3-O Jardim Botânico pertence, em última instância, à Universidade de Coimbra, embora toda a gestão seja assegurada por funcionários e docentes do Departamento de Botânica. Embora o Jardim tenha um quadro próprio de pessoal, não tem um orçamento próprio! Isto significa que o dinheiro para o Jardim vem da verba atribuída ao Departamento que por sua vez é distribuída pela FCTUC em função de um critério que tem a ver, principalmente, com o número de alunos! Posso assegurar que no ano de 2005 quase 50% da verba atribuída ao Departamento de Botânica foi consumida pelo Jardim (água de rega, gás para aquecer as estufas, etc...)! Com a mudança na presidência da FCTUC e a sensibilização do Reitor, talvez o Jardim passe a ter um orçamento próprio que permita a todos, pelo menos, aumentar a agrabilidade deste magnífico espaço.
4-Nunca recusei a entrada na mata a alguém que revele interesse genuíno! Muito pelo contrário; gosto de dar a conhecer sempre que tenho disponibilidade de tempo, embora a taxonomia não seja a minha área... Por outras palavras, se quiserem visitar a mata do Jardim, mesmo a título individual, sejam muito bem-vindos!

Vera F. disse...

Caros senhores,
Muito boa tarde... também partilho da mesma tristeza... visitei o jardim pela 1.ª vez no ano de 2007, na altura das mudanças outonais... Coimbra estava um encanto, já no jardim, também encantador, várias vezes nos esbarrámos com as "vedações" de acesso interdito...

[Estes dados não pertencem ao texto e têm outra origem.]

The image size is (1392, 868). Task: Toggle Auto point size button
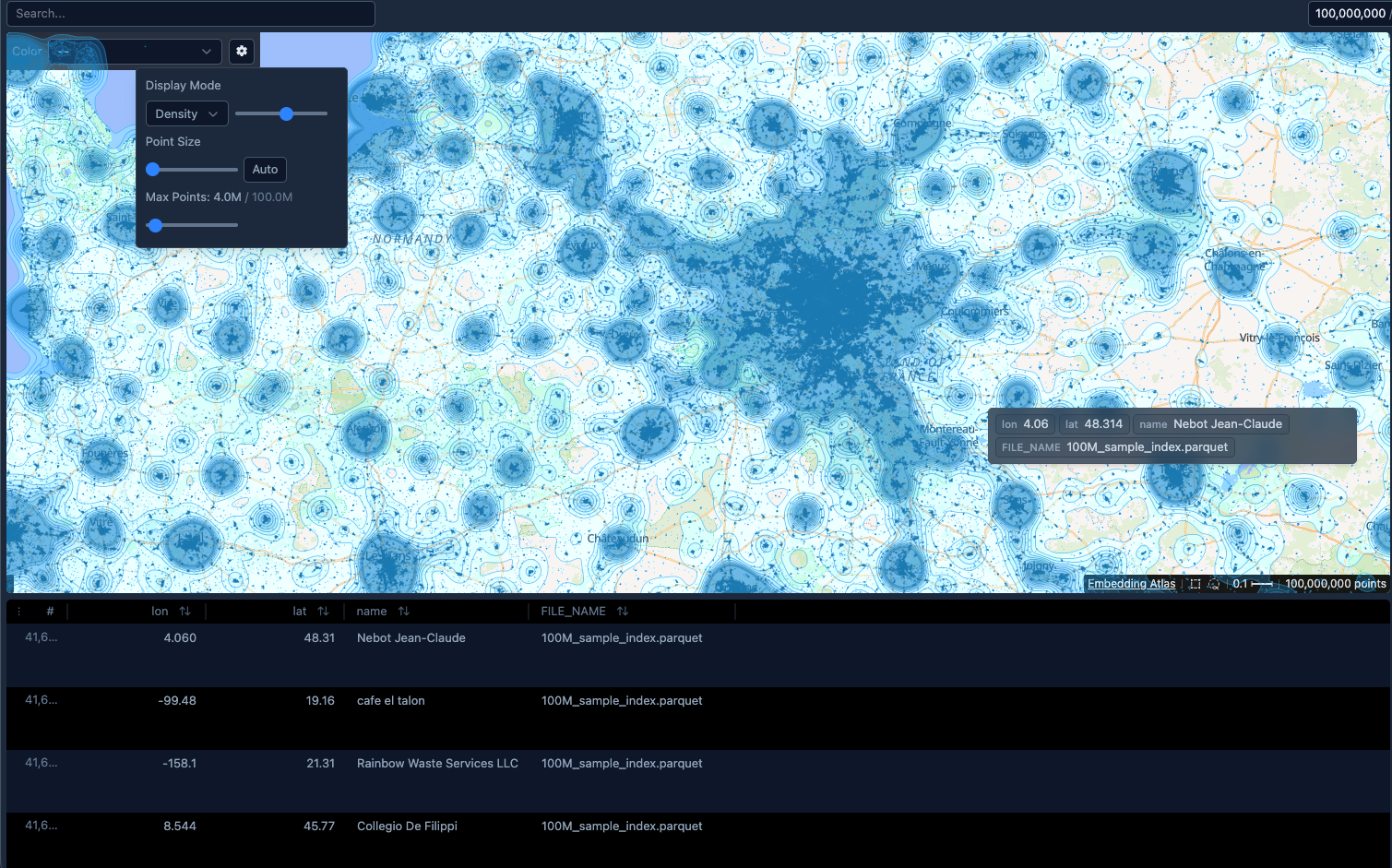pyautogui.click(x=265, y=170)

Infelizmente... o JB de Coimbra não é o único com problemas financeiros e de recursos humanos... (Fui guia no JB da Ajuda o primeiro JB de Portugal e os problelmas desta natureza são constantes e as dificuldades imensas; o Jardim Tropical em Belém depara-se com problemas de recursos humanos enormes e mesmo assim, tem vindo a melhorar...)

Na minha opinião, os directores fazem o melhor que podem, mas dinheiro nenhum do mundo paga as complicações de gestão que enfrentam, pelo que já percebi... Não se tratam de cargos cobiçados mas sim de "amor à camisola", e infelizmente as reclamações nem sempre são bem vistas... é necessário ter muito bom senso de ambas as partes!

Gostaria de saber se irão realizar alguma visita ao JB Coimbra nos próximos tempos e se tal acontecesse, gostaria muito de participar...

Gosto destas coisas e acabo de ficar "viciada" no vosso blog que visito com frequência e que, para mim, está dotado duma qualidade extraordinária... os meus parabéns e por favor, não parem de publicar...tenho aprendido imenso!

Vera Ferreira

P.S. O meu contacto é: vera.de.o@gmail.com; e se forem a Coimbra avisem por favor.

Paulo Araújo disse...

Quase todos os nossos jardins botânicos são, no seu abandono, o reflexo de um país pobre (em recursos mas também em gosto) que prefere investir em obras espaventosas em vez manter dignamente o que tem de mais valioso. E a isto junta-se a fraca vocação dos actuais departamentos de botânica das universidades para gerir tais espaços. Quanto a voltarmos ao Jardim Botânico de Coimbra, ele ainda ficou mais inacessível para quem, como nós, mora longe desde que passou a fechar ao fim-de-semana.